The majority of the microbes in my gut fall into a wide phylum of bacteria known as Firmicutes; these make up 74 percent of my microbiome, whereas they represent 64 percent of the microbiome of the average uBiome user. Firmicutes are a diverse bunch of bacteria thought to help with lots of things, including the digestion of fat.
My American Gut readout, however, found that Firmicutes accounted for about 65 percent of my gut bacteria (compared with around 45 percent of the average American Gut participant’s readout). I’d swabbed from the same stool sample for both my American Gut and uBiome kits, so I was surprised to see my results differ. Richman, of uBiome, attributes the difference to the fact that they use different chemicals and scientific protocols for DNA extraction than the American Gut project does.
Of course the person I was most curious to compare myself against was my mother. Blame Freud, perhaps. As it turned out, my mother had a higher-than-average representation of Firmicutes in her gut as well: 60 percent. And we both registered a higher percentage than Michael Pollan, who has around 55 percent, according to information shared through the American Gut project.
More interesting, the analysis accurately indicated—based on a comparison of information in its database—that both my mother and I eat a Western diet (as opposed to that found, for example, in the Amazon or in Malawi), and predicted our ages within a decade of specificity. My mother also had about four times as much bacteria belonging to the Oxalobacter genus, which might be linked to the green, leafy vegetables that form a regular part of her meals. Best of all, Knight points out that my mother had gut microbes belonging to the Rubrivivax genus—a rare find in humans. It’s previously been isolated in the fecal samples from koala bears. Beyond that, it remains a mystery as to what it really means.
“Many of the bacteria in the gut have been poorly characterized at this stage, and we are discovering more about them all the time,” says Knight. “This is why projects like American Gut that look at more people are really important.”

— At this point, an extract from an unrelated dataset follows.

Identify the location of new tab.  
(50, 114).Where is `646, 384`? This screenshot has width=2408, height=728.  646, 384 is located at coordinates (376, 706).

In the not-too-distant future, microbiome sequencing might become much more routine, and more detailed. Larry Smarr, an adviser to uBiome, sees endless possibilities. “I don’t see why you can’t have a microbiome test for your bathroom like a pregnancy test,” he says—or a toilet that analyzes the bacteria from your gut after a bowel movement. The aim would be to pick up on health problems more quickly. “Monitoring the gut microbiome can detect changes which indicate beginning trends toward a disease state or indicate needed changes in the diet,” Smarr explains. “You are an ecosystem, and keeping that ecosystem healthy can help keep you healthy.”